SUPPLIED ENTRIES.
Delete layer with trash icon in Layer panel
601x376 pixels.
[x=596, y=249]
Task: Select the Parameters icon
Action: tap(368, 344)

EXERCISE PROMPT. Extract the complete data, matching each line exactly.

FINISHED TASK.
Delete layer with trash icon in Layer panel
601x376 pixels.
[x=596, y=249]
Task: Select the Parameters icon
Action: tap(368, 344)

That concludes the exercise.